### Document segment
┌──
= Bernie Wood =

Bernard Joseph Wood (9 December 1939 – 28 April 2013) was a New Zealand rugby league administrator and sports historian.

==Biography==
Wood was born in Greymouth in 1939 and was educated at Marist Brothers Boys' School there. He was a member of the New Zealand Schoolboys rugby league team in 1954.

After moving to Wellington, Wood served for 24 years as secretary–treasurer or chairman of the Wellington Rugby League. He was deputy chairman of the New Zealand Rugby League in 1992.

Wood was an historian of rugby league and harness racing in New Zealand, writing several books on the subjects. He edited the New Zealand Rugby League Annual from 1977 to 2002.
└──
### Provided data
┌──
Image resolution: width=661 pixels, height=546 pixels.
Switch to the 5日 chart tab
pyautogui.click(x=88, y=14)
└──
### What you have to do
Please rewrite the stretch of the Bernie Wood biography from "Bernard Joseph Wood" through "League in 1992.", replacing "secretary–treasurer" with "secretary and treasurer". The lines play no part in this.

### Solution to the exercise
Bernard Joseph Wood (9 December 1939 – 28 April 2013) was a New Zealand rugby league administrator and sports historian.

==Biography==
Wood was born in Greymouth in 1939 and was educated at Marist Brothers Boys' School there. He was a member of the New Zealand Schoolboys rugby league team in 1954.

After moving to Wellington, Wood served for 24 years as secretary and treasurer or chairman of the Wellington Rugby League. He was deputy chairman of the New Zealand Rugby League in 1992.